## Activity:
After locating the line that contains "Viewport: 650px width, 516px" in the records below, write out exactly that line and each line after it through the one that contains "Viewport: 1600px width, 781px", and nothing else.

## Data provided:

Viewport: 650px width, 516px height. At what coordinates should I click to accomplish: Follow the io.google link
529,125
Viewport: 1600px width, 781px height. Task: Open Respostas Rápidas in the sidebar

---

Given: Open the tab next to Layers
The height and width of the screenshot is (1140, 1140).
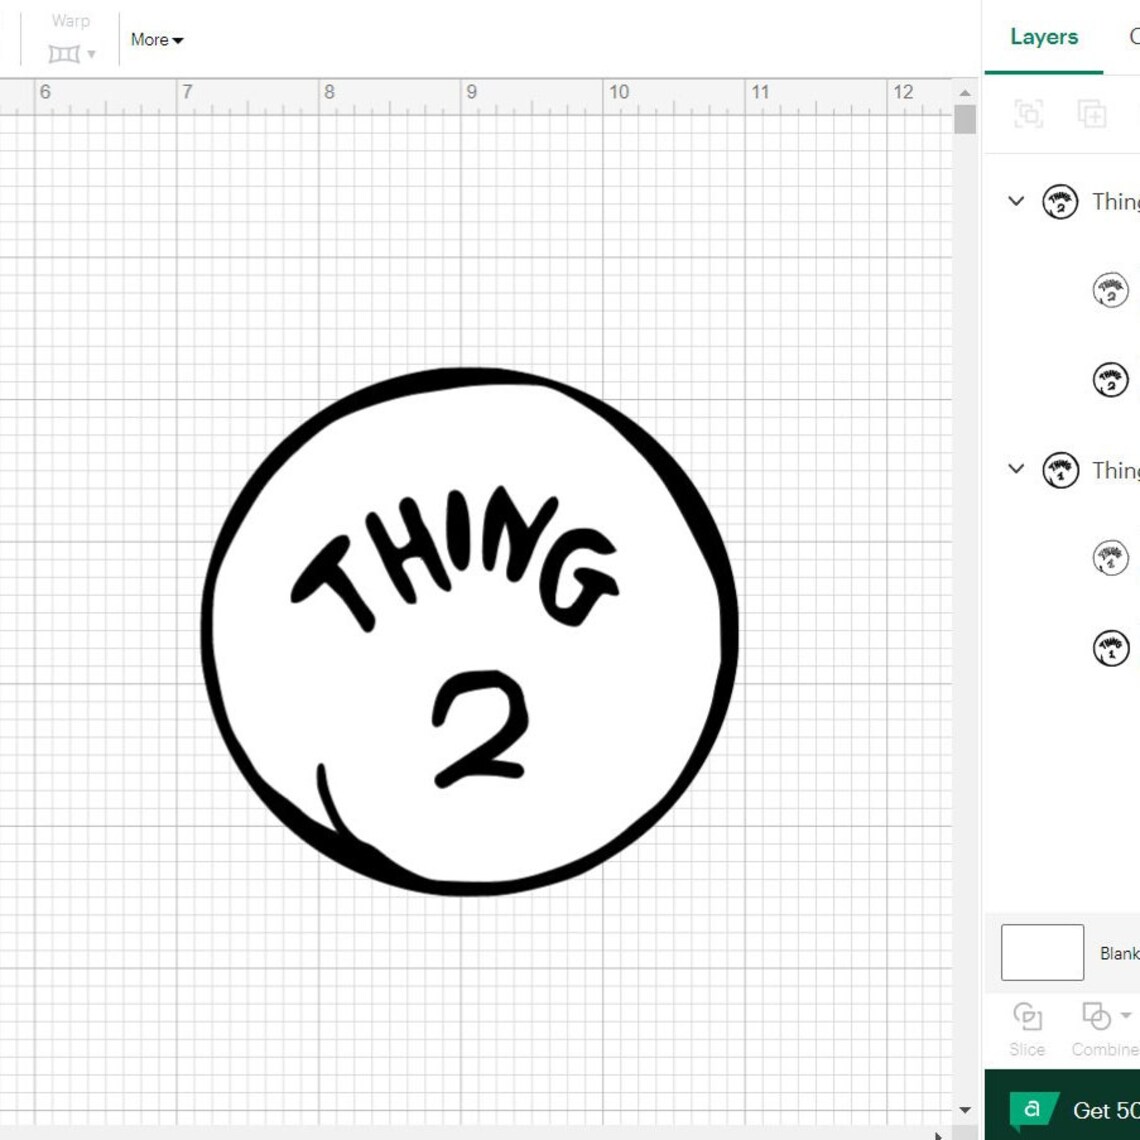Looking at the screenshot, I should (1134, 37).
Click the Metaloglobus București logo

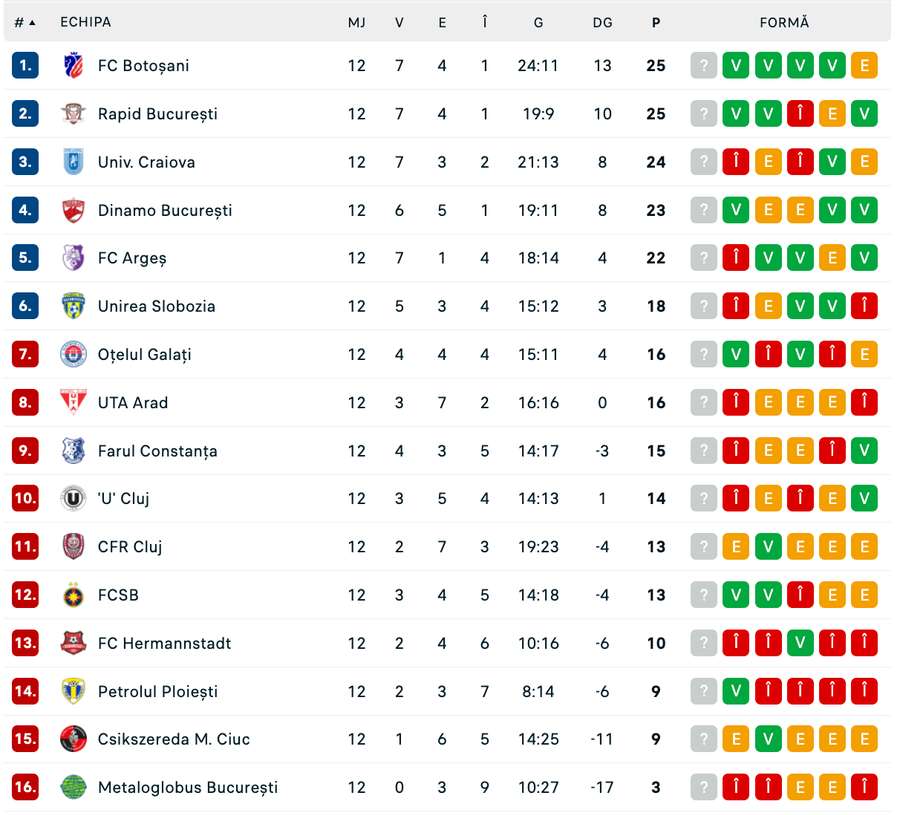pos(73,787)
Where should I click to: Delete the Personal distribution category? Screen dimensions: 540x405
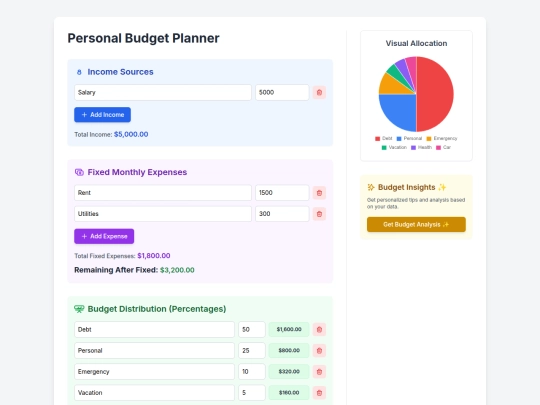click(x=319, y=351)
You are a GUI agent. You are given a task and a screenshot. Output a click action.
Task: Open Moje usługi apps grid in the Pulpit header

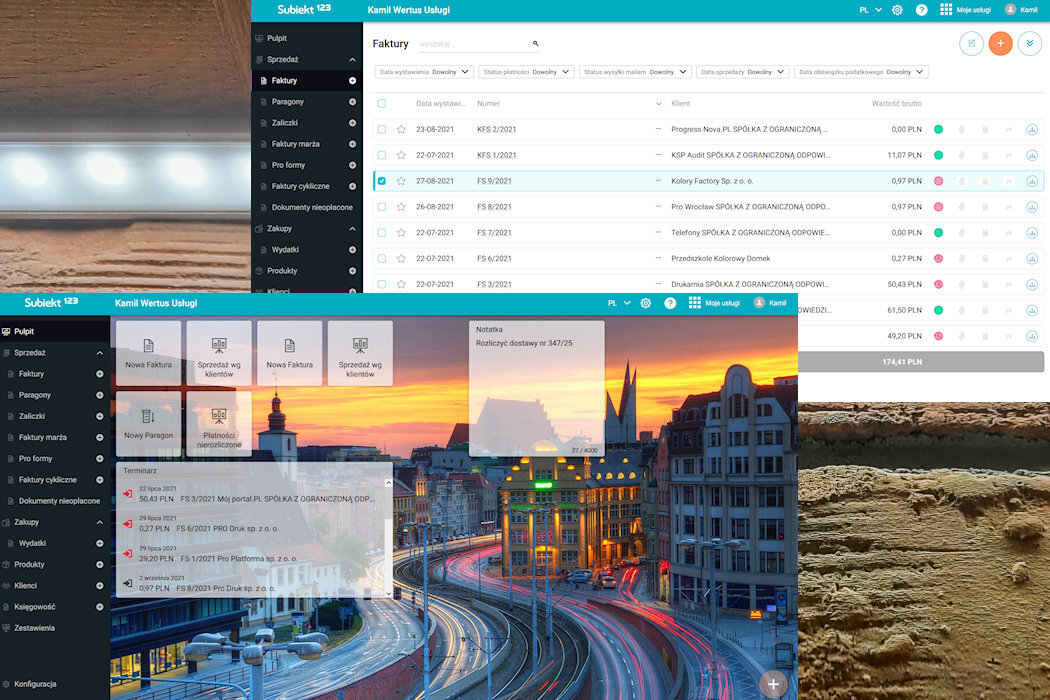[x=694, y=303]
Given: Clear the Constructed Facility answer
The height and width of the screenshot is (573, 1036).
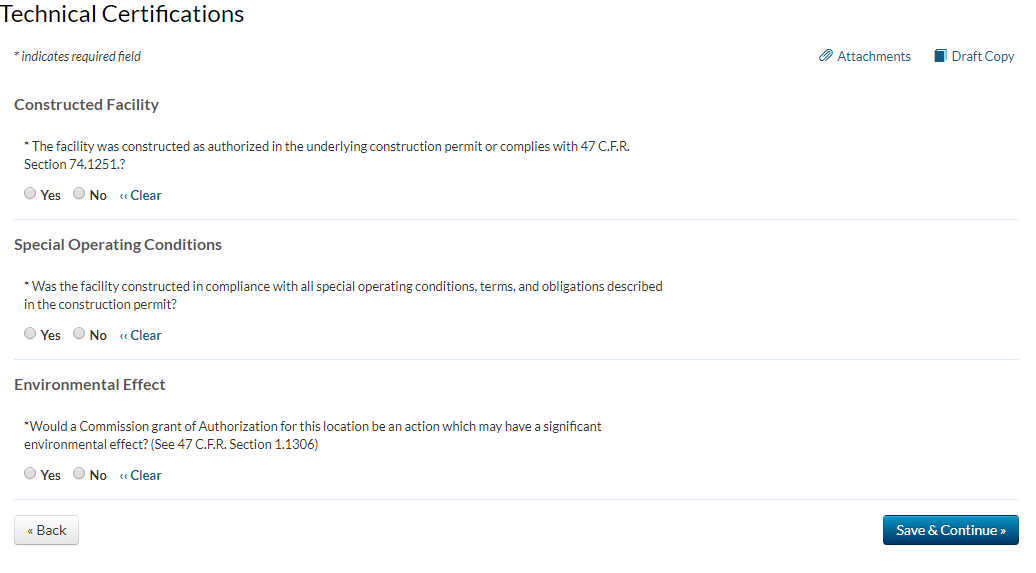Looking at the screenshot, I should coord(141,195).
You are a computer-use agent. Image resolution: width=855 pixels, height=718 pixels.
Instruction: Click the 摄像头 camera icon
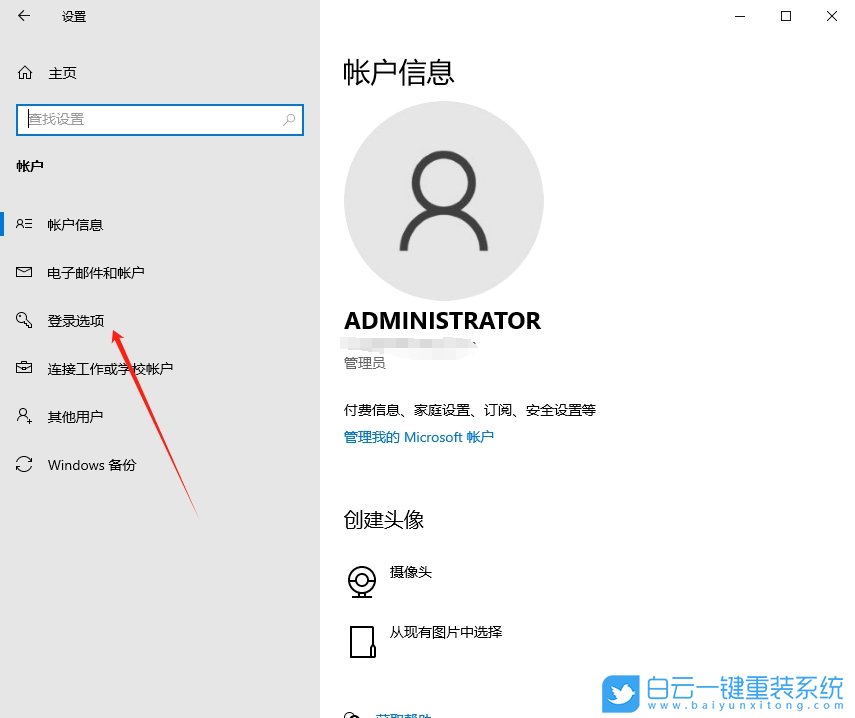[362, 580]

---

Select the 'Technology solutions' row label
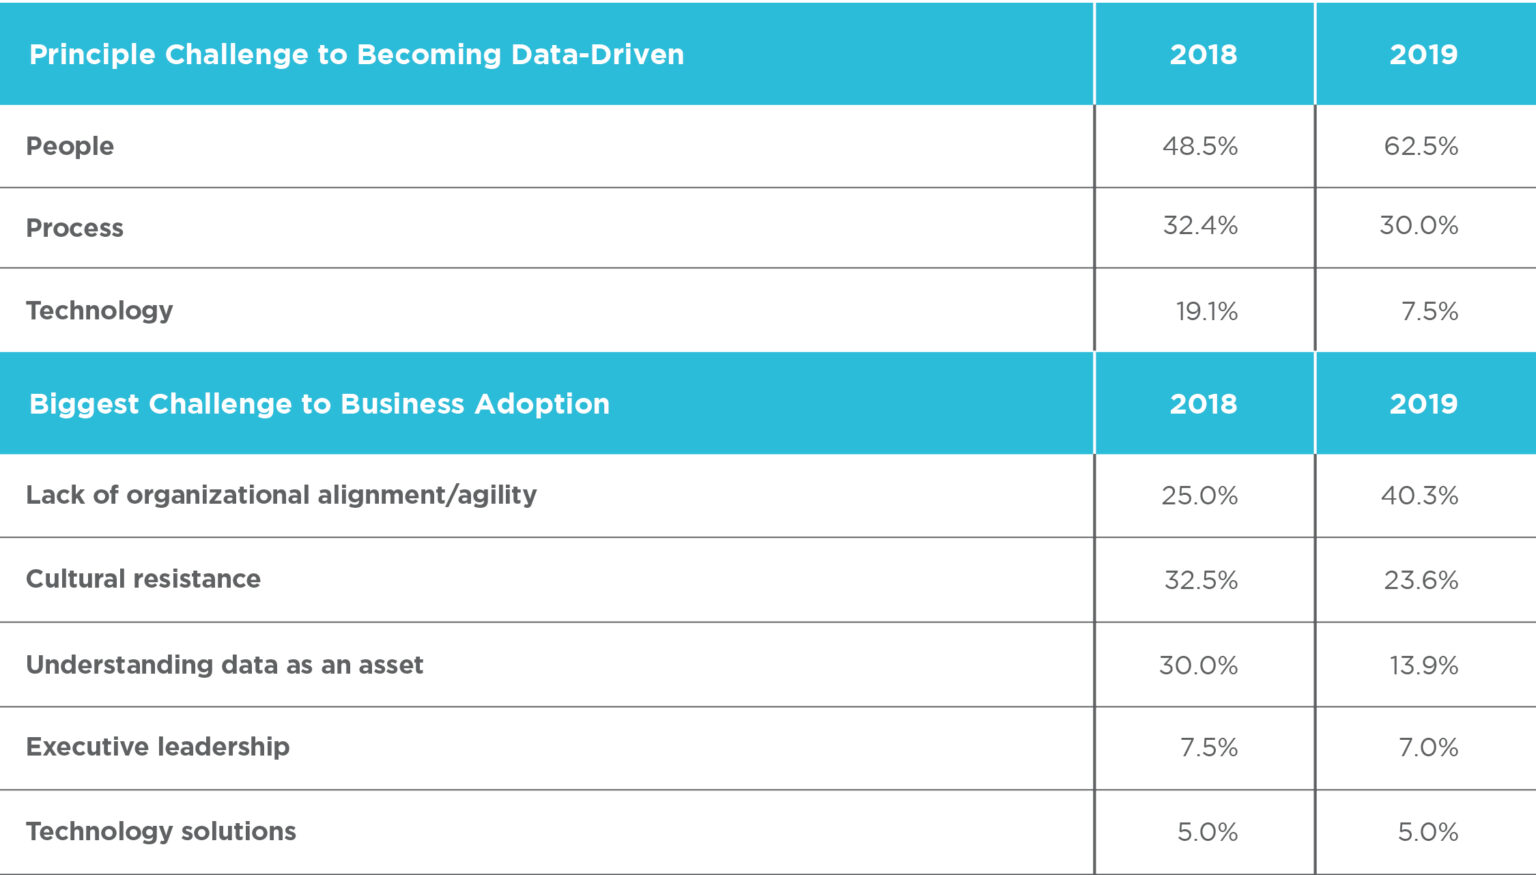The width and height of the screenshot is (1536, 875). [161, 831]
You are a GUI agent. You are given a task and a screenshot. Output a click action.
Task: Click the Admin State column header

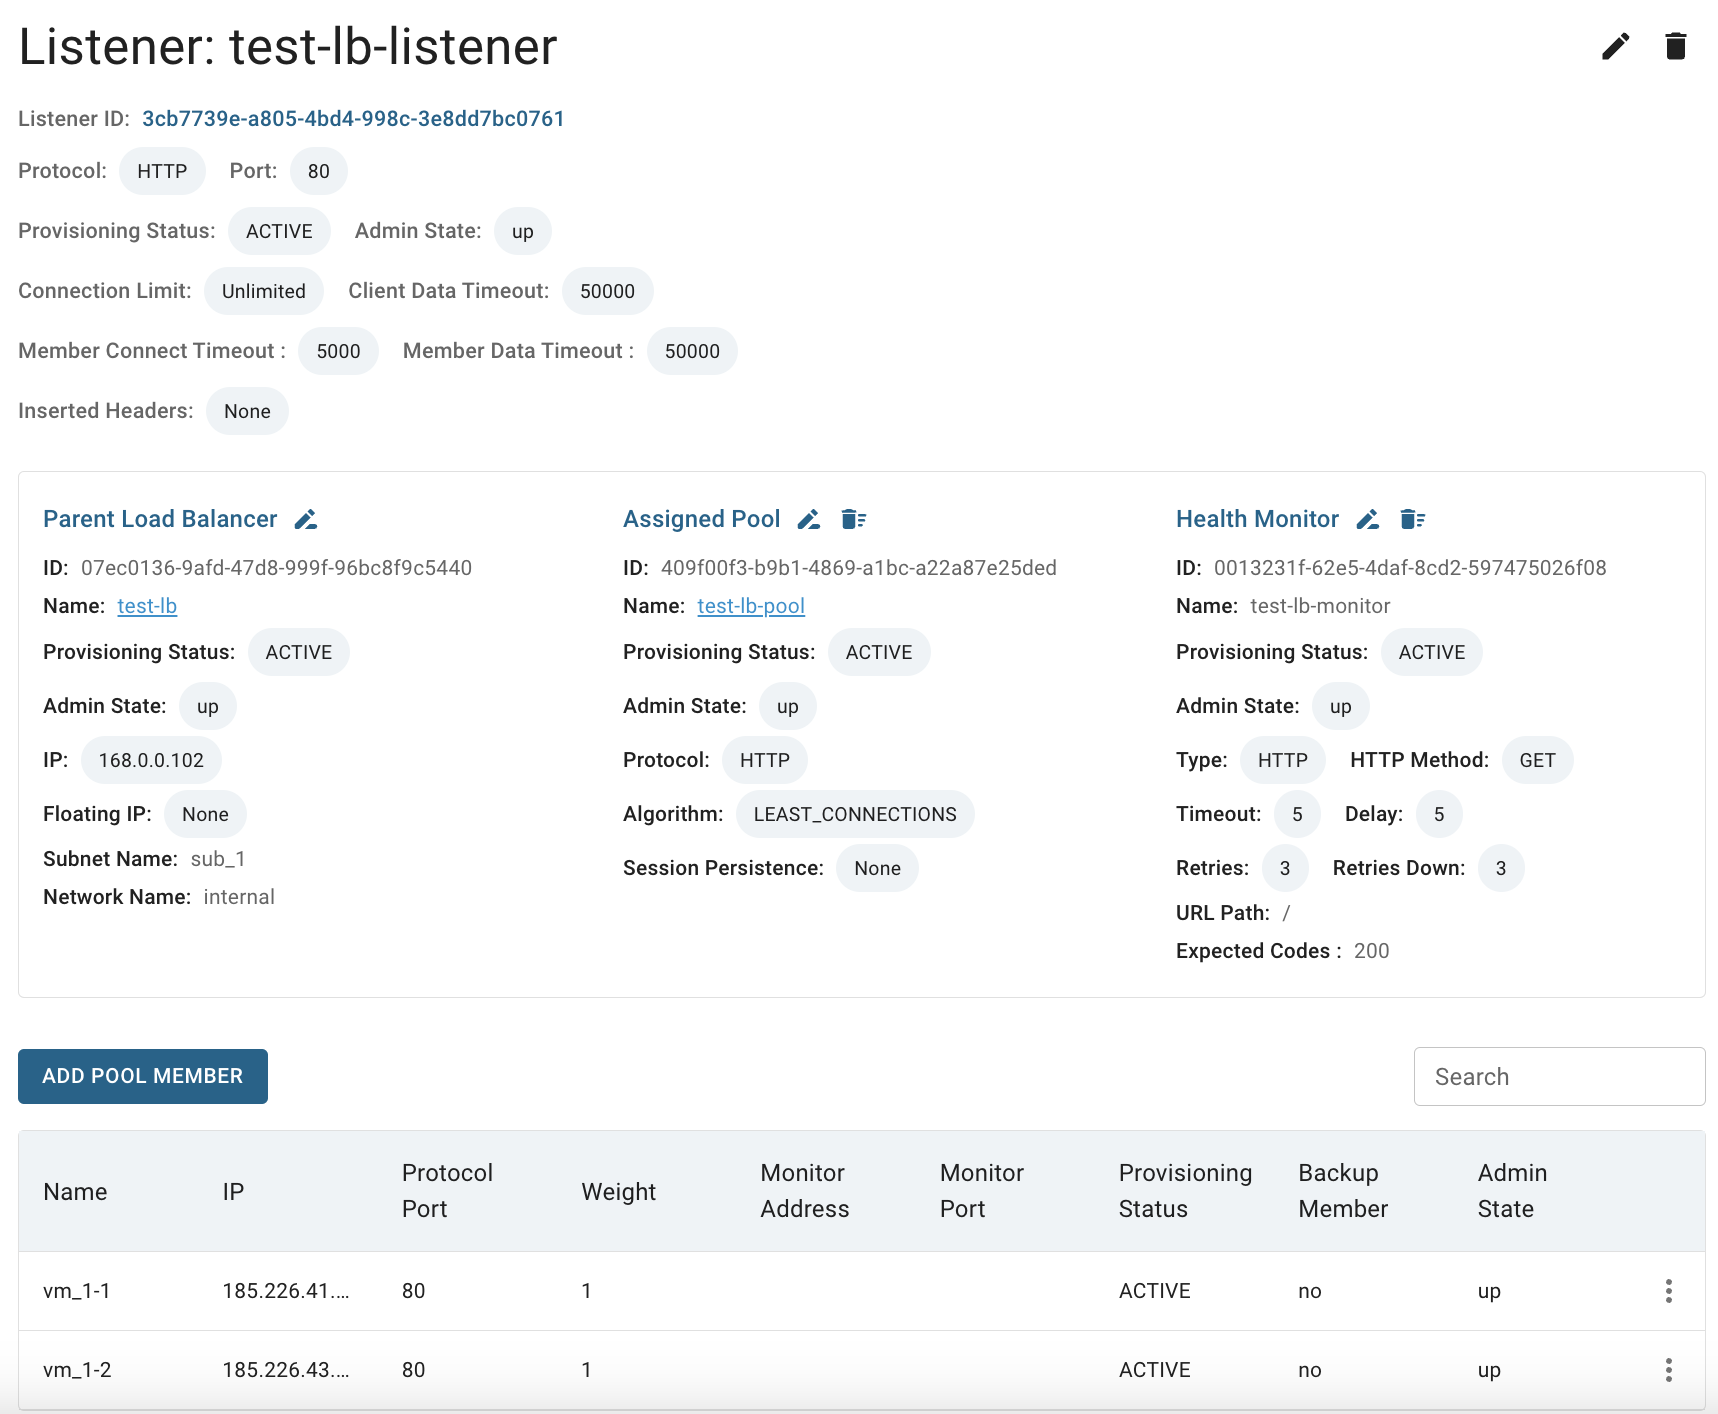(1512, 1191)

## Solved problem:
Viewport: 650px width, 516px height. At what coordinates should I click to accomplish: Follow the io.google link
529,125
Viewport: 1600px width, 781px height. Task: Open Respostas Rápidas in the sidebar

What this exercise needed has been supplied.